Some of the program’s 2015 objectives include increasing the population’s life expectancy to 70 years, decreasing the maternal mortality ratio to 24.5 per 100,000 births, reducing the infant mortality rate to 12.3 per 1,000 births, and lowering the number of people suffering from tuberculosis. According to 1Q2012 statistics from the Ministry of Health, the maternal mortality rate fell from 20.6 to 16.2 per 100,000 live births compared to the previous year. Over the same period, the infant mortality rate decreased from 15.8 to 14.3 per 1,000 live births, and the mortality rate caused by tuberculosis fell to 7.5 from 9.6 per 100,000.

The program also encompasses education for healthcare personnel in the country and abroad. At present, 20 PhD and 247 Master’s degree candidates are conducting research in the medical field, and 1,212 healthcare professionals are enrolled in residency courses. The Ministry of Health estimates that by the end of 2012, almost 20,000 healthcare professionals will have completed training in Kazakhstan, and 126 local specialists will have been educated abroad.

A joint project designed in collaboration with the World Bank, the Kazakhstan Health Sector Technology Transfer and Institutional Reform Project aims to introduce international standards and establish long-term institutional capacity in the healthcare system. The project is financed by a loan agreement signed in February 2008, and is being carried out by the Ministry of Health. The project also seeks to upgrade public healthcare offerings by focusing on modernizing control systems and financial management, as well as improving the quality of medical services and product supply for healthcare users.

PRIVATE SECTOR INVOLVEMENT

The healthcare system in Kazakhstan is predominantly under state supervision; 80% of medical institutions in Kazakhstan belong to the government. However, the government has driven efforts to increase private sector involvement in the healthcare system. In accordance with President Nazarbayev’s directives, the government is constructing 100 schools and 100 hospitals through public-private partnerships (PPPs).

An increased role for the private sector in the provision of healthcare services is already well perceived by market players. In an interview with TBY, Yerzhan Birtanov, CEO of National Medical Holding (NMH), attested that the “government cannot be the sole investor in social infrastructure. Demand is growing fast…at some point, the private sector needs to take over to meet increasing demand and keep up with the latest technology.”

Meanwhile, other actors see many business opportunities on the horizon as a result of the PPP trend. “There is a higher demand for companies that provide services and products at a more efficient cost.” Arman Lukmanov, General Manager of Kazanada, told TBY. “In the private healthcare sector, there are increasing opportunities to develop services for the middle class.”

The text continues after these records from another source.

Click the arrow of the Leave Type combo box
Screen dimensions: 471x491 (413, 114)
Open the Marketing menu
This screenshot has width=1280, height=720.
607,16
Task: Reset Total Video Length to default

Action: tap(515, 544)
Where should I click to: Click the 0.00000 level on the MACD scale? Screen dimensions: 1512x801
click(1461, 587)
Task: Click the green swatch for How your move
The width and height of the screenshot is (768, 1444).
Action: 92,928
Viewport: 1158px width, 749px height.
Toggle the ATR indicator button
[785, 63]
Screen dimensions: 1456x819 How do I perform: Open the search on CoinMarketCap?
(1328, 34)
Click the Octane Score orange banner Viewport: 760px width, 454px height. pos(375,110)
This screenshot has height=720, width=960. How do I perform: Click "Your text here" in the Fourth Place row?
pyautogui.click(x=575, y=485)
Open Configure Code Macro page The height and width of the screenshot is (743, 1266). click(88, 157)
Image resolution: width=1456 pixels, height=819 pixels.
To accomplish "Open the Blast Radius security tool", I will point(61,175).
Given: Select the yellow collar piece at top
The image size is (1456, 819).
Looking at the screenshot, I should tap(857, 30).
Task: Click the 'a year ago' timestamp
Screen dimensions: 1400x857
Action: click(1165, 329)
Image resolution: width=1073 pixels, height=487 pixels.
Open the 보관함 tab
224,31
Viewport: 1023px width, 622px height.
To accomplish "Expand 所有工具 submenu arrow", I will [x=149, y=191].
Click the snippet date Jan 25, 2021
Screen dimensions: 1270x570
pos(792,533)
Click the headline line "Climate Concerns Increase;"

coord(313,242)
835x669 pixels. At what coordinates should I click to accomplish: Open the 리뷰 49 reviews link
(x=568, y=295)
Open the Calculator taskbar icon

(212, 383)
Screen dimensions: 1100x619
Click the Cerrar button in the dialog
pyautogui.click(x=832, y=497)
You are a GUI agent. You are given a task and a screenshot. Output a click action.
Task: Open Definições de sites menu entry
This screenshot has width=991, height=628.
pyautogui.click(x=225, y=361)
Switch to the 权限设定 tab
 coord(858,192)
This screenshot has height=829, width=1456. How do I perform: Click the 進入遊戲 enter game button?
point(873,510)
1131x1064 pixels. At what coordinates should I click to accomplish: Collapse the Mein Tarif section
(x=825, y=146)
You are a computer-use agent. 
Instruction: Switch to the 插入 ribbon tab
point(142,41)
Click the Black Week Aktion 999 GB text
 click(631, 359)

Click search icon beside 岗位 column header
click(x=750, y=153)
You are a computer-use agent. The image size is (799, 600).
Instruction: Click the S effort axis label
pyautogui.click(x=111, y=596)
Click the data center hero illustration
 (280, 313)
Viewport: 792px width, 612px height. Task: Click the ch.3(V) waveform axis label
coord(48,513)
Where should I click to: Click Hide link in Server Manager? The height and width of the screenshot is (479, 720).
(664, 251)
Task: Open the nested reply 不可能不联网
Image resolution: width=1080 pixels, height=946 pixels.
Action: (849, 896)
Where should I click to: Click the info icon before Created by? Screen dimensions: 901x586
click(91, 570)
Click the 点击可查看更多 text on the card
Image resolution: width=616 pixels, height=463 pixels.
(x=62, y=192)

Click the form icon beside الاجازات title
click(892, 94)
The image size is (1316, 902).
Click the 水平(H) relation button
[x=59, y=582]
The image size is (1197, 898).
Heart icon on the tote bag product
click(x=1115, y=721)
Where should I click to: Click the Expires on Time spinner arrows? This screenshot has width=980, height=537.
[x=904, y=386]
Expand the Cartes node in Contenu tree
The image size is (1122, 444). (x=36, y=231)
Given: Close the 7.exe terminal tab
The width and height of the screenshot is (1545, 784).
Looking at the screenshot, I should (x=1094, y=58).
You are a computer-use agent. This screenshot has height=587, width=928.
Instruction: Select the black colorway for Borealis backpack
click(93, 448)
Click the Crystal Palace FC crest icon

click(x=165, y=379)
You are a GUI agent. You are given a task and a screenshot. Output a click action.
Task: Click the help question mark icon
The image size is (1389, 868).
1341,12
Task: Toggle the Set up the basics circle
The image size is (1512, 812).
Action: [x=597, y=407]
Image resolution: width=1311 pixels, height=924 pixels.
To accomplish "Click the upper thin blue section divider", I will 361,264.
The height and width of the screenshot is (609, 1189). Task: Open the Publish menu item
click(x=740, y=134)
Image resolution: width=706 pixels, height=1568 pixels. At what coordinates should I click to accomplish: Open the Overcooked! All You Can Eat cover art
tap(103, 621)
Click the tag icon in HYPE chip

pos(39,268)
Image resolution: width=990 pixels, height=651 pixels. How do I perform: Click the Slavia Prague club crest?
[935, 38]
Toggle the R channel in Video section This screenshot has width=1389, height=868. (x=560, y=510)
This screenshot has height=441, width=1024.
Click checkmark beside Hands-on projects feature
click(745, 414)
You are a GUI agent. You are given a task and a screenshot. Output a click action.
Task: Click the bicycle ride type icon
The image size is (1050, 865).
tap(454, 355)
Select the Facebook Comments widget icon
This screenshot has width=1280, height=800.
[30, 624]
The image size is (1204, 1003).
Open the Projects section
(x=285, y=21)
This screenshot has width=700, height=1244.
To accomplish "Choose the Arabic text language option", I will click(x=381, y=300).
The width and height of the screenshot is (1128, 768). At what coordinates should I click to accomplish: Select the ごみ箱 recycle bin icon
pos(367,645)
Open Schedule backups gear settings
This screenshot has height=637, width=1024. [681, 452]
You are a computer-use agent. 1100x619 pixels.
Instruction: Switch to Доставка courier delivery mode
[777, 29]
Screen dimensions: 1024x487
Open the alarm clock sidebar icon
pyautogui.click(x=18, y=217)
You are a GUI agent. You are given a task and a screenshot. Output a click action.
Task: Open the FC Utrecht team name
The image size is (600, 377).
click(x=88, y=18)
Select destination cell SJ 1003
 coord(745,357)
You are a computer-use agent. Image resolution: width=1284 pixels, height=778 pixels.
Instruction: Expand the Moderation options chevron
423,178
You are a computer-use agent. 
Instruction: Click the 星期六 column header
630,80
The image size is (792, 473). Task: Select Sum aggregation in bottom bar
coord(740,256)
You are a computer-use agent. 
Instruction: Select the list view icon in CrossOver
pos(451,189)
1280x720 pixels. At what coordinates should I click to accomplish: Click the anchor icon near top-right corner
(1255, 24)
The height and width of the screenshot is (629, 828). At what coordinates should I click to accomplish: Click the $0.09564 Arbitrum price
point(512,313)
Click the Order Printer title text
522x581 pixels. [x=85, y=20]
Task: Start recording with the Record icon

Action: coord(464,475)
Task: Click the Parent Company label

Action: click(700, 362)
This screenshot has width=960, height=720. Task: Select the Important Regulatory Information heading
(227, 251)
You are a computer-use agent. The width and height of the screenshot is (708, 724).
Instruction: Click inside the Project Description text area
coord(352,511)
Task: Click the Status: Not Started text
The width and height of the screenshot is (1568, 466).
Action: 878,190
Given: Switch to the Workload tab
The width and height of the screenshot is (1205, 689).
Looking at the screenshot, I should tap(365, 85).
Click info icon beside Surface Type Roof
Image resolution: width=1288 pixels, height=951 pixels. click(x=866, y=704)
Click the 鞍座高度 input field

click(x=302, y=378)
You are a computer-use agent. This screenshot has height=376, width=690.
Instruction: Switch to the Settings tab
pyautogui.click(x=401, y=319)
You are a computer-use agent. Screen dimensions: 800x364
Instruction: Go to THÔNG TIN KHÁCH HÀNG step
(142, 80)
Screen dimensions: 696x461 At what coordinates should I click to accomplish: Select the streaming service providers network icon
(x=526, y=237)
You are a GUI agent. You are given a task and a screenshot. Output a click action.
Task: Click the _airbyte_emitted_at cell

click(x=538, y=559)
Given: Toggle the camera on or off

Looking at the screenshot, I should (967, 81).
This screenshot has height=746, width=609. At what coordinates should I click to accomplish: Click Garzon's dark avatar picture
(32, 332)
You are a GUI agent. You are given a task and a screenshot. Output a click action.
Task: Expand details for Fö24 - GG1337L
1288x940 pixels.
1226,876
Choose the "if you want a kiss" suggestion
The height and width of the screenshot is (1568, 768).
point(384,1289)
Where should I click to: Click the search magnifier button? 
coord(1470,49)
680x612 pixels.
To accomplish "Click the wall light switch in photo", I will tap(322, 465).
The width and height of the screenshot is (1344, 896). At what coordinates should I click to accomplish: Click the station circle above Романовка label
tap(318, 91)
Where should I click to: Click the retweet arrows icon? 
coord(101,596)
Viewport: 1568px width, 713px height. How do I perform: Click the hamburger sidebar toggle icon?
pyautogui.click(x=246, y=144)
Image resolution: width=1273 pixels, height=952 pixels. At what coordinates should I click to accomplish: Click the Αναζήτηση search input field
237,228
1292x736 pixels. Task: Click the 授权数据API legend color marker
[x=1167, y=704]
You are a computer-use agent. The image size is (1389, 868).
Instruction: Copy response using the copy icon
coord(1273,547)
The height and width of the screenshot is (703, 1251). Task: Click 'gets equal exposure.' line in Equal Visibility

A third point of view highlights room for growth. Private companies can add to increased market penetration and contribute to the overall success of the sector by introducing best international practices to the local healthcare market. Dr. Michael Zaydman, Director of Midagi Holdings B.V., told TBY that “there was very good technology in the private medical sector in Israel, and I aimed to implement it in Kazakhstan. We brought in a large amount of know-how and professional staff to the country, and educated our local doctors and nurses abroad. The company has now become a leader in providing private medical services and it is a leader in many segments.”

With an expanding number of private players and growing government interest and dedication, Kazakhstan’s healthcare sector is set to receive more attention and care in the future. As long as the government continues to inject funds into technology and infrastructure, the country will be home to a healthier population.